The Library of Congress is set to stop archiving all Twitter posts at the end of the month.
From December 31, the Library of Congress will no longer archive all posts but will still collect tweets deemed historically significant.
“In April, 2010, the Library of Congress and Twitter signed an agreement providing the Library the public tweet text from the company’s inception through the date of the agreement, an archive of tweets from 2006 through April 2010. Additionally, Twitter agreed to provide tweets on an ongoing basis under the same terms,” the Library of Congress declared in a white paper. “The Library saw an opportunity to document the emergence of online social media for future generations.”
“As the twelfth year of Twitter draws to a close, the Library has decided to change its collection strategy for receipt of tweets on December 31, 2017. After this time, the Library will continue to acquire tweets but will do so on a very selective basis under the overall guidance provided in the Library’s Collections Policy Statements and associated documents,” they explained. “Generally, the tweets collected and archived will be thematic and event-based, including events such as elections, or themes of ongoing national interest, e.g. public policy.”
“The Library continuously reviews its ongoing acquisitions, whether subscriptions to newspapers or the receipt of tweets via a gift,” the Library proclaimed. “As a result of the review, the Library has determined that its initial Twitter collection will consist of a twelve-year snapshot of the beginning of one of social media’s most important and transformative communication tools. Subsequent selective tweet collecting may continue in addition to the twelve-year snapshot.”

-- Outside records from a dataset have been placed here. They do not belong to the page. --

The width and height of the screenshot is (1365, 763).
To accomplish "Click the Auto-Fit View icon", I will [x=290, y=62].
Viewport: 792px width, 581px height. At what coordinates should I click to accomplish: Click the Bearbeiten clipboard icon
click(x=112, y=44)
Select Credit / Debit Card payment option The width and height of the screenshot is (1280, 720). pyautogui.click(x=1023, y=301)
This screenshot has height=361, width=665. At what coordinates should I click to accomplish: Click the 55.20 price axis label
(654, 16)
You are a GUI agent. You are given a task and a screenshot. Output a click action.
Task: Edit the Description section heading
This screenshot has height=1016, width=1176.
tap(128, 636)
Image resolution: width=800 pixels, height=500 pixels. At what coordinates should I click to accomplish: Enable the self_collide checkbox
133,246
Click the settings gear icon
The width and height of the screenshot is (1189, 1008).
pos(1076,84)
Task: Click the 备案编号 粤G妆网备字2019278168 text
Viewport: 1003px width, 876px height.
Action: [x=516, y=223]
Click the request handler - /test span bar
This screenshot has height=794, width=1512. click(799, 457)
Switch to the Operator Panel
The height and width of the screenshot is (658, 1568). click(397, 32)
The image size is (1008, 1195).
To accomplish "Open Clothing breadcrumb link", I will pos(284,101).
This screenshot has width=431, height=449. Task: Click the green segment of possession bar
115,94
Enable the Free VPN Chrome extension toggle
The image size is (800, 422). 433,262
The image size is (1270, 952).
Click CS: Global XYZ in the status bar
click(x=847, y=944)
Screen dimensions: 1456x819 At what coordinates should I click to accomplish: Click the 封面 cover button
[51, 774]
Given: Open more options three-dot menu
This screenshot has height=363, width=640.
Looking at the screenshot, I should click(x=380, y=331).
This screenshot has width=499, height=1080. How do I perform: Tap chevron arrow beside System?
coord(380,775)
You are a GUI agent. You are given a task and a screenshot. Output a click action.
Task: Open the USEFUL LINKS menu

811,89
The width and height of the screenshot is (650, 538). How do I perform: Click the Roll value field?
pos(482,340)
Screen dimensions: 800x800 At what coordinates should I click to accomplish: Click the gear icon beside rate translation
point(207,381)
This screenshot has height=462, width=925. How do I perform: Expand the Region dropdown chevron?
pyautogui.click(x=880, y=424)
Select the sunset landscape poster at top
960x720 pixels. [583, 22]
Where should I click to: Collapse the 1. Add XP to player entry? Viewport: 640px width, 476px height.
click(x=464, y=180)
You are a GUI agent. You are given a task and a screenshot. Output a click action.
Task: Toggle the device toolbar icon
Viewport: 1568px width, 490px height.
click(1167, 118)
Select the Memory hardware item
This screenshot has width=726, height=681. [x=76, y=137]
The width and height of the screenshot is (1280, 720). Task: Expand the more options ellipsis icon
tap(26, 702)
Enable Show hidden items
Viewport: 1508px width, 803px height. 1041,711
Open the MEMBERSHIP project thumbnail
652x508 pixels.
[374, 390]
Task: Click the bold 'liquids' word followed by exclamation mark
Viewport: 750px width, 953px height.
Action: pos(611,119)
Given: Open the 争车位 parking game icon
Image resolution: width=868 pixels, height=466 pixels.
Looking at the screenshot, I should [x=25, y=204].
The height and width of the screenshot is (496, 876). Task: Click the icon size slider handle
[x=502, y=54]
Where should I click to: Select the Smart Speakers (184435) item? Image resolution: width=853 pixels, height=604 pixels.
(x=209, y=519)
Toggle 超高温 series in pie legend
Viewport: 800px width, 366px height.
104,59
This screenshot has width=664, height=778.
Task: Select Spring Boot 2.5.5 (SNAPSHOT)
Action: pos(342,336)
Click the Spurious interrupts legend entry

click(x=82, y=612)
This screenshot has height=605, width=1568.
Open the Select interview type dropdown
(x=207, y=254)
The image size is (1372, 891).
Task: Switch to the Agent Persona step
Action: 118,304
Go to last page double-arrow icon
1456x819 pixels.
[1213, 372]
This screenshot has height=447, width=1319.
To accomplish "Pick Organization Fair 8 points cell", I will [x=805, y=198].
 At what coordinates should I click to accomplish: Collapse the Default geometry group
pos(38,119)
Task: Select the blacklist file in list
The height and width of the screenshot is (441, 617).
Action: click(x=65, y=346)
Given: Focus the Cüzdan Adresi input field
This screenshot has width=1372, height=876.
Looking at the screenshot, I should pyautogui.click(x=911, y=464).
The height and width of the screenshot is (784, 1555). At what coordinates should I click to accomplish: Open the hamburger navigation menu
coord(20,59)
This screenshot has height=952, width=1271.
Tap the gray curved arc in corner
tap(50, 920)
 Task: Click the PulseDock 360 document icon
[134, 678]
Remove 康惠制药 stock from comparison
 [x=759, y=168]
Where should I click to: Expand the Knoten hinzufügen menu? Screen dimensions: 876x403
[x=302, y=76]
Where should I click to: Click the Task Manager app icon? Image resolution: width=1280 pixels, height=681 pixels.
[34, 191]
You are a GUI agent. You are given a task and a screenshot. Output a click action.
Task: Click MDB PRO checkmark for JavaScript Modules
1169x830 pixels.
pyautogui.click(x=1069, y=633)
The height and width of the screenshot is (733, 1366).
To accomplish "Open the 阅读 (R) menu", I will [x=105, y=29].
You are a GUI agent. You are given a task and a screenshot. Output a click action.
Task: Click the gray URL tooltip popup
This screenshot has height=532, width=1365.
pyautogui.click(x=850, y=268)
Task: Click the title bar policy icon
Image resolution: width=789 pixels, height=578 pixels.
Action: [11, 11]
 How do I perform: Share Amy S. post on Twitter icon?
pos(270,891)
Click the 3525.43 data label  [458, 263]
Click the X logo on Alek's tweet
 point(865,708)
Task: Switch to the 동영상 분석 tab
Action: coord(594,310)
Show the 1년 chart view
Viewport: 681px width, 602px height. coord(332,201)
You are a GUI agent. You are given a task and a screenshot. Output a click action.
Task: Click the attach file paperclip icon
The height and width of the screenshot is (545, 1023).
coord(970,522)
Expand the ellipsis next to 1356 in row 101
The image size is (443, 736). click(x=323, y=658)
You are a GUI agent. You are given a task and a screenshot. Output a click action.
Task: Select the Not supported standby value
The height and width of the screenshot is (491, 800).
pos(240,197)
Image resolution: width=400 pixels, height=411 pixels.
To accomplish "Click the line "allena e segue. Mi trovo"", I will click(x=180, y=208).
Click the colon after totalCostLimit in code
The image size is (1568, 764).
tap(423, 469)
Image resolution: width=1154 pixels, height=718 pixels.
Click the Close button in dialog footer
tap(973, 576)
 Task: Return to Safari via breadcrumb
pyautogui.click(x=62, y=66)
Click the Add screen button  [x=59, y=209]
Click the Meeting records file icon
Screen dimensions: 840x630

In their white paper, the Library of Congress claimed that several factors contributed to their decision to end the mass archiving.
“The nature of Twitter has changed over time,” they argued, adding that, “The volume of tweets and related transactions has evolved and increased dramatically since the initial agreement was signed,” and that “The Library only receives text. It does not receive images, videos or linked content. Tweets now are often more visual than textual, limiting the value of text-only collecting.”